At a median follow-up of 9.6 months median PFS was 16.0 months for the triple arm, versus 10.3 for the doublet. Statistically this was a failure, however, as the 0.66 hazard ratio (p=0.042870) did not meet the prespecified significance parameter of a hazard ratio of at most 0.62.
Still, the study was widely considered to contain encouraging signals: on most measures the triple was clearly numerically superior. Median duration of response, for example, was 18.7 months for the triple against 12.5 for the doublet, despite a melanoma severity imbalance.
Notably, however, 40% of patients in the Keytruda arm dropped out because of treatment-related adverse events, against 20% in the doublet. Rates of grade 3-4 adverse events came in at 58% and 27% respectively.

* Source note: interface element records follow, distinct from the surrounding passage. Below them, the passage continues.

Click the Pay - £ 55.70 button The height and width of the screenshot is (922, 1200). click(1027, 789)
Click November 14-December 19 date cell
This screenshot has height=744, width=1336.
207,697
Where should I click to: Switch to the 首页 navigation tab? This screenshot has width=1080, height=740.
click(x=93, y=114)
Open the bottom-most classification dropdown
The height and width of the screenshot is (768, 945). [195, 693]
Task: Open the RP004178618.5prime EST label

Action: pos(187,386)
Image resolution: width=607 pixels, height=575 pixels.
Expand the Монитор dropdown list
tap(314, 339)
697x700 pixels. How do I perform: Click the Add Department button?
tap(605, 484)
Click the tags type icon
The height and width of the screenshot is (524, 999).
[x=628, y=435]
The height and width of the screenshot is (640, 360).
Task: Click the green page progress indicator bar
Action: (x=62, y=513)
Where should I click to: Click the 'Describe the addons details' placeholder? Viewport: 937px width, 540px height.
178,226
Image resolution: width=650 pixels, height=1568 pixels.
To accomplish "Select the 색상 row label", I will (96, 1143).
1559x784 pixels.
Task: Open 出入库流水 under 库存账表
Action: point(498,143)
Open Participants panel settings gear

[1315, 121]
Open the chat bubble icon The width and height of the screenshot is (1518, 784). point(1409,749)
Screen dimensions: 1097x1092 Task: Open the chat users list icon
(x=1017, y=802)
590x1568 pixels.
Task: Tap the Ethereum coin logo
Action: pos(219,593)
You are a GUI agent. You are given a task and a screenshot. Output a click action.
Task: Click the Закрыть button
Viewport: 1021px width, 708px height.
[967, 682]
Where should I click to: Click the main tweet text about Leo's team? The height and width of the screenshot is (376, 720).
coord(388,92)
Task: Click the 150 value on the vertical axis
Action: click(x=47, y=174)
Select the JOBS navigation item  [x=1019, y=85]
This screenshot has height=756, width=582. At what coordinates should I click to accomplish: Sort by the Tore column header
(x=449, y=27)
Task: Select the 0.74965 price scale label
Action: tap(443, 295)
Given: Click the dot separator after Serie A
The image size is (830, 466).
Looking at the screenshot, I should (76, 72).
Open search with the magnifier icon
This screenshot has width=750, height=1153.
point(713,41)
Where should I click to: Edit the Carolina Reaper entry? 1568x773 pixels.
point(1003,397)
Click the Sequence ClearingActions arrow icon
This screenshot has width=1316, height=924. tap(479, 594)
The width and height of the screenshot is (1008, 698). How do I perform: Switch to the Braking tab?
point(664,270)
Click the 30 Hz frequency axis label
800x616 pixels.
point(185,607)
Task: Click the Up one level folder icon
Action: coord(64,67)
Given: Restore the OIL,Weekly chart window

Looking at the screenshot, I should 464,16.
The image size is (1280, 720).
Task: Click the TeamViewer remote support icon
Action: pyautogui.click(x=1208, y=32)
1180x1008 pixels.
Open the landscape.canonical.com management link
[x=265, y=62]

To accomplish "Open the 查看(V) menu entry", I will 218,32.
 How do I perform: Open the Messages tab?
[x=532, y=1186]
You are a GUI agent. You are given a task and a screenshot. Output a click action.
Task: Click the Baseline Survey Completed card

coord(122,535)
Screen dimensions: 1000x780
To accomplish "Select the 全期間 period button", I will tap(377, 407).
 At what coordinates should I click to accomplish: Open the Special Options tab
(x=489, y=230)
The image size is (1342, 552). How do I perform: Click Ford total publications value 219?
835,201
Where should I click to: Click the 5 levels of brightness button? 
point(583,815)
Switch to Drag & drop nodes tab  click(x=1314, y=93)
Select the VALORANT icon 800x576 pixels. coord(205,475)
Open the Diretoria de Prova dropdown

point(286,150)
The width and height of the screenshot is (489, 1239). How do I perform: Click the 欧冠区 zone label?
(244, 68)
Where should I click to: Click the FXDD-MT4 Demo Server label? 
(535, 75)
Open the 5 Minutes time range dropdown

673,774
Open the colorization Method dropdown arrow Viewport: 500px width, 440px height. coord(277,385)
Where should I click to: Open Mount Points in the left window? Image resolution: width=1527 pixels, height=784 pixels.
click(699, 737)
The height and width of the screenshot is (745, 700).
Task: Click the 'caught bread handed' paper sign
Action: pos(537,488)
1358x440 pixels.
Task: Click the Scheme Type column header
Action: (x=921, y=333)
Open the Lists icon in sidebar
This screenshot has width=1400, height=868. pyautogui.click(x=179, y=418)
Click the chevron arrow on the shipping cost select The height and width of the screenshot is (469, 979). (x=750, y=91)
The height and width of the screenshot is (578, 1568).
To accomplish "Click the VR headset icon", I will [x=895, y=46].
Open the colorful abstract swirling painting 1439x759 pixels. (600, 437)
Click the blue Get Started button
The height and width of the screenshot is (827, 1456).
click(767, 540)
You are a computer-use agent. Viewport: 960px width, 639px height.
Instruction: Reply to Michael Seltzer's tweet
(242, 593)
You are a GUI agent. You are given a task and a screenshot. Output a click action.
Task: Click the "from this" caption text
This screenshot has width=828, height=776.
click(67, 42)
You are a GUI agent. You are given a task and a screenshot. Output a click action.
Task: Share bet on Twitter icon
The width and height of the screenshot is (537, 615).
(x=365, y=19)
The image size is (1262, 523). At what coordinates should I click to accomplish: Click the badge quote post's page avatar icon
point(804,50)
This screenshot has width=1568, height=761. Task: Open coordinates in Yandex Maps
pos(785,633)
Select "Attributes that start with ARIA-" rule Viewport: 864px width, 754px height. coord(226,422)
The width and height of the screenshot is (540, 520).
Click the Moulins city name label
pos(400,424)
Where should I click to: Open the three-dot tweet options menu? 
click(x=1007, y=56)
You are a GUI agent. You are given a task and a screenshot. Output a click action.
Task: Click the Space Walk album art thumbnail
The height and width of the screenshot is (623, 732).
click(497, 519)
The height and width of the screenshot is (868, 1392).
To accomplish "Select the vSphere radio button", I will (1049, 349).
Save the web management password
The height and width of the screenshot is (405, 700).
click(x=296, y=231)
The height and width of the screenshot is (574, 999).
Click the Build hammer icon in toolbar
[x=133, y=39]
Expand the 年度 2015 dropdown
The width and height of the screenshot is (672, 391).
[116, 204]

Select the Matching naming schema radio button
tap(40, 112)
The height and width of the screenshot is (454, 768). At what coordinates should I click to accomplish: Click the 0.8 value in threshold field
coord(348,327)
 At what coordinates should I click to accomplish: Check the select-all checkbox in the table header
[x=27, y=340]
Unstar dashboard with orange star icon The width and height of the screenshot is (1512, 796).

|The triple quest – key studies in Braf-driven, advanced melanoma|
|Roche||Zelboraf + Cotellic +/- Tecentriq||Completed enrolling 513 subjects in Q2 2018||Imspire 150 (NCT02908672)|
|Novartis||Taflinar + Mekinist +/- PDR001||Still enrolling 538 subjects||Combi-I (NCT02967692)|
|Merck & Co||Taflinar + Mekinist +/- Keytruda||Phase II study of 120 subjects; failed to hit primary endpoint||Keynote-022 (NCT02130466)|
Source: Clinical trial entries.
Whatever the topline results, these studies will not be the end of the story. Other factors to watch include the order in which these agents are given, which could affect side effects and improve responses. And then of course there is the ever-present issue with immunotherapy: how to find the patients that do respond well.
This becomes particularly relevant to manufacturers that want to persuade physicians and patients to try regimens that carry significant toxicities, and many will hope that these studies help in the search for viable biomarkers.